Packaging is a nightmare and it is costing us all dearly

Have you noticed how terrible much of the packaging we get today is.

  • Its nearly inaccessible – the use of plastic to wrap products is causing injury as people try to access the product they purchased and the type of plastic is sharp and hard to open, it is also in a lot of cases is not recycleable, so you cut your hands to shreds, you clutter up your waste bins with things that go to landfill
  • The instructions and safety are wasteful of paper all in the name of globalisation and compliance – Have you ever bought a product where the regulatory notice and the instructions actually take up more space than the product itself, no one reads them and the actual information you want to have gone on a single plastic credit card sized piece of paper.  so who is it helping and how does it save the planet or deliver a good experience for the consumer, in short it does not it in some twisted way is the bean counters and manufacturing managers who think it is a good because they have a common product they send out across the world.
  • Power supply cables – Because we cannot agree standards, we end up with nearly a meter of copper cable we through away everytime as we do not need it as it for a different country.  What does a copper three core wound cable cost and if you sell a million products its a million meters of cable that ends up in the bin or a cupboard for two years before it ends up in the bin
  • Font size on the side of tins and packets – You now need an electron microscope or at least  a magnifying glass to read the information on the side of tins, packets and other products.  Why?, is it a desire to be regulatory compliant first and not consumer centric first.  People do want to know what to do but it is lost in all the other information that regulators now say need to be provided to be legally compliant.  but no one reads it do they.

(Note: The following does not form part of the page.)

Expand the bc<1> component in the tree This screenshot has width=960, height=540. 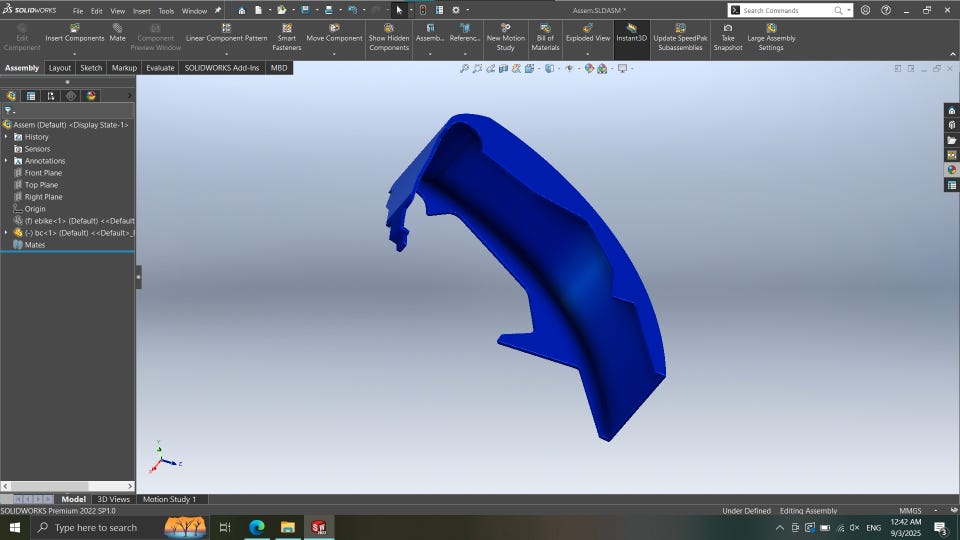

So what are the common themes here

  • Regulatory compliance trumps being customer centric
  • Customer experience is considered secondary to convenience for retailers in terms of packaging
  • Operational and manufacturing cost efficiency trumps protection of our natural resources and the environment

Now lets be clear some people do try to do better. Amazon use cardboard for their packaging, it is recycleable, it is cheap and it is based on recycle material. I know I give them a hard time for so many other failings but they get this largely correct even if the reason they do is it is cheapest option with a brand carry on environmentally responsible, corporate social responsibility as a spin off benefit

If you look at clothes retailers they use plastic which cannot be recycled but is waterproof.  Big retailers of electrical products are simply demanding packaging that goes on a display unit easily and no consideration is being made for the waste of natural resources.

Here is an example:  I got three memory sticks the size of a domino each from Amazon. They arrived in a cardboard box on a cardboard display pack with a plastic built in.  I saved petrol by having them posted, bought at  a cheaper price than in store by 30% and also got free delivery.

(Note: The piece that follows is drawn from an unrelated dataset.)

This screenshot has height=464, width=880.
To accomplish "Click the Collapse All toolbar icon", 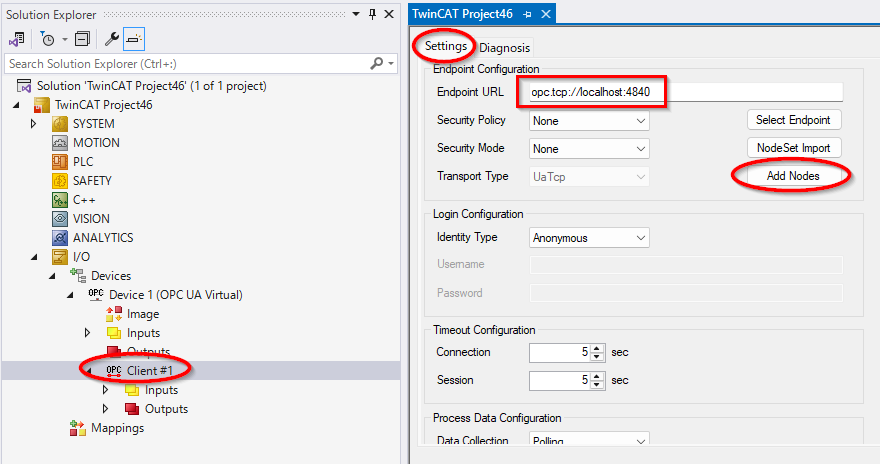I will coord(82,39).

So is there someone out there doing the maths, how much natural resource are we wasting in terms of

  • plastics of many types
  • copper cable
  • distribution costs due to space wasted
  • medical supplies repairing the damage caused by packaging
  • land fill for things that cannot be replaced

Should we be asking ourselves

  • How many pence in every pound we spend
  • How much time do we waste a year dealing with poor packaging
  • How much stress does poor packaging cost
  • How did the madness of bean counters and manufacturing managers become more important than the environment and the customer.